Document extract:
⟨
Allow eliding node sequences when reads are present - Githubissues

vgteam / sequenceTubeMap

displays multiple genomic sequences in the form of a tube map

MIT License

177 stars 24 forks source link

Allow eliding node sequences when reads are present #422

Closed adamnovak closed 3 months ago

adamnovak commented 4 months ago

We would like to be able to use node-sequence-removal simplification on Lancet graphs to see how tumor and normal reads flow through the graph structure.

adamnovak commented 4 months ago

This would be especially useful for the third Lancet example that's in the repo right now, with the mostly-specific deletion.

adamnovak commented 3 months ago

We aren't going to add support for displaying reads when snarls have been simplified out with vg simplify, because vg simplify neither adjusts reads nor records any sort of translation information about what it did to the graph.

Since we'll have one simplification mode allowed with reads and another not, we'll have to make the simplification menu always available and grey out the snarl simplification switch inside it when reads are present.

adamnovak commented 3 months ago

We want the indels and mismatches to not be drawn in this mode.
We want the display to act as if the empty nodes have one base, so we get a column that reads can be in, so we can draw internal reads and the internal parts of entering and exiting reads ans they can figure out how to not overlap each other with the existing code.

adamnovak commented 3 months ago

We can probably make a new nodeWidthOption value for a constant node width, and always use that when sequences are removed, and the display will magically look right, because we already implemented e.g. logarithmic node widths.

adamnovak commented 3 months ago

The existing compressed view checkbox should just do nothing if sequences are removed, and maybe should vanish or be greyed out in that case. The node width calculation mode would be locked to fixed width.
⟩
Data shown:
⟨
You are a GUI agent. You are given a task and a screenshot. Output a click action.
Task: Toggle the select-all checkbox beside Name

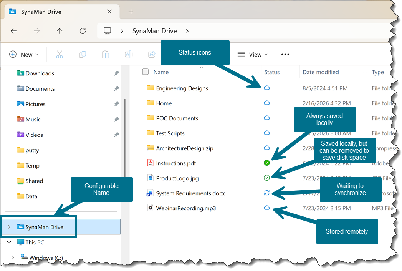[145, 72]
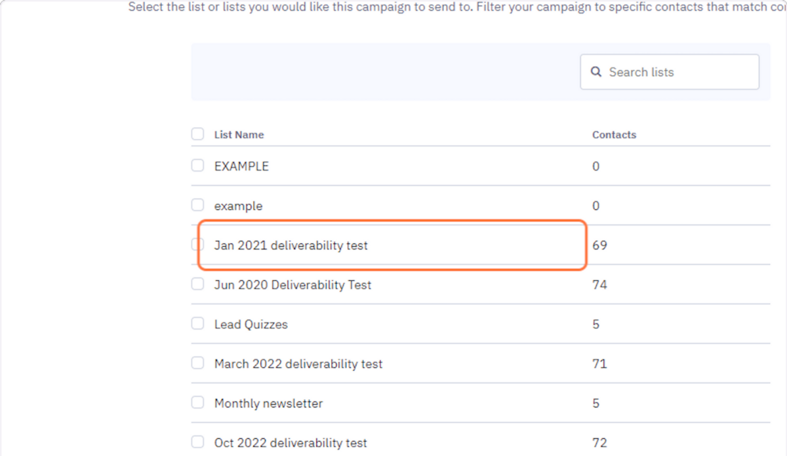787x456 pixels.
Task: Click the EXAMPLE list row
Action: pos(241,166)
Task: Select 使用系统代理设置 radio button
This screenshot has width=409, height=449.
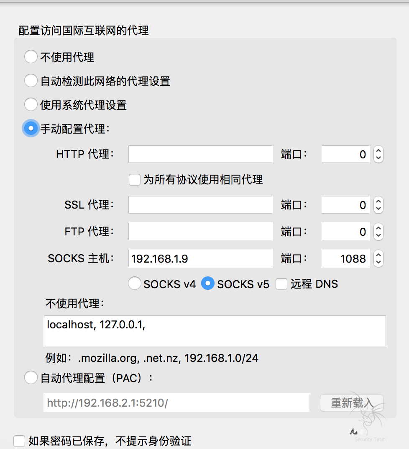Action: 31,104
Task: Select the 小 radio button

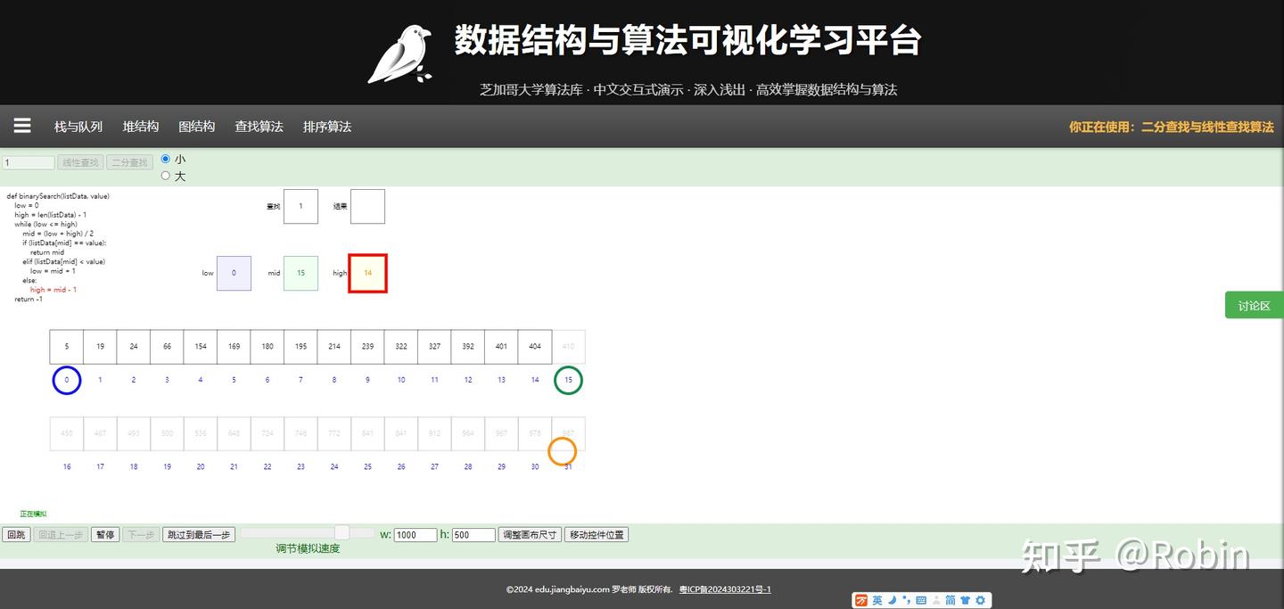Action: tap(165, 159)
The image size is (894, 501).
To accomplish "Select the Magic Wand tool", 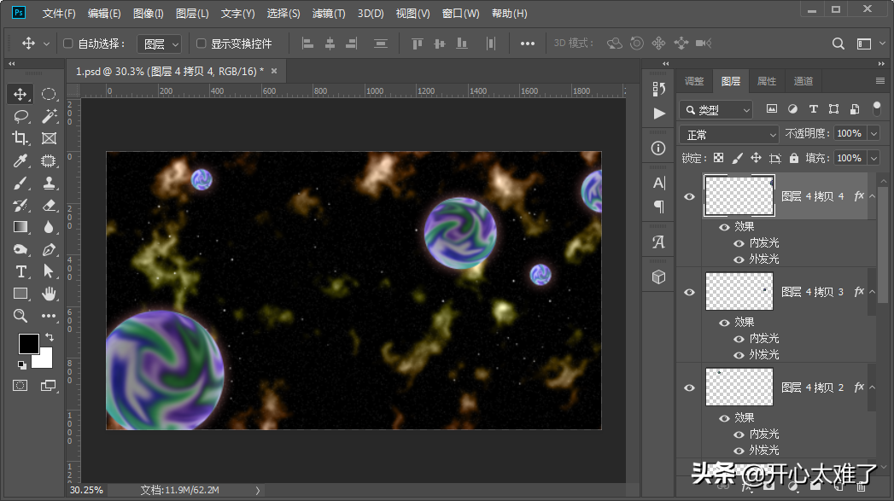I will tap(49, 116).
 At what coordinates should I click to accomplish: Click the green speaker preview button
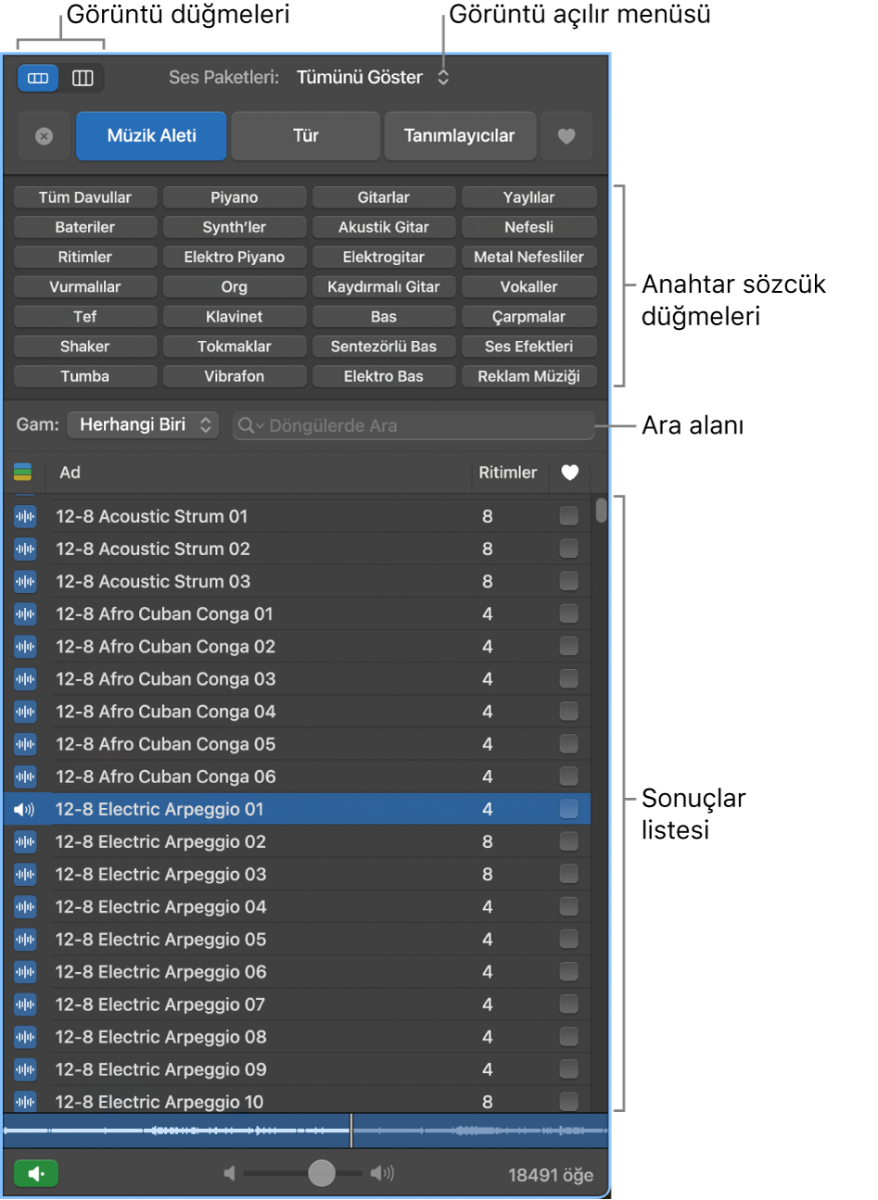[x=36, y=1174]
⟩
Assigned task A: In the sequenceTubeMap issue thread, why won't reads be displayed when snarls have been simplified out with vg simplify?
Assigned task B: Carry on the sequenceTubeMap issue thread from its last comment.

Task result A: vg simplify neither adjusts reads nor records any translation information about what it did to the graph.

Task result B:
adamnovak commented 3 months ago

So today at pair programming @shreyasun and I got this to the point where we have a "fixed" nodeWidthOption that gets used when viewing data where the node sequences were not sent form the server. But when you use this to draw the reads, they don't actually draw on the nodes.

We also looked at read drawing in "compressed" nodeWidthOption mode, where the read start and end positions get logged and then the read gets drawn. We can't just use "compressed" mode when the read sequences aren't sent because the server doesn't set a sequenceLength field on the nodes.

So I think the two possible approaches are:

Make the server set sequenceLength on the nodes when it removes their sequences and then use compressed (or maybe small?) mode to display them and their reads when the node sequences are not available.
Adjust how we draw reads so that, in fixed mode, we draw them just covering the whole of any node they visit. We might need to touch getReadXStart() and getReadXEnd() to, in that case, not use getXCoordinateOfBaseWithinNode() and instead directly use nodePixelCoordinatesInX() to figure out where to draw the read within the node. The read Y positioning and node height calculation is based on the assumption that reads that don't overlap in base coordinates won't overlap visually, so we might need to change placeReadSet() to handle fixed mode differently and not lay out any reads in the same vertical position of the same node, in that case.

I think setting and sending sequenceLength might actually be the simplest approach here, because it requires the least changes to the fiddly read layout code.

adamnovak commented 3 months ago

To have the server send lengths instead of sequences, we could touch here: https://github.com/vgteam/sequenceTubeMap/blob/5b1a3f5c461a056972076c578a885d7cd64db8e9/src/server.mjs#L423C5-L423C24

And we could add a .sequenceLength to each node with the length of its sequence, before removing the sequence itself. I think this will propagate all the way through to where we consult sequenceLength, automatically.

adamnovak commented 3 months ago

Using an undefined .sequence would make more sense than an empty-string .sequence and a nonzero .sequenceLength, but @shreyasun says she tried an undefined .sequence and this threw off other existing code.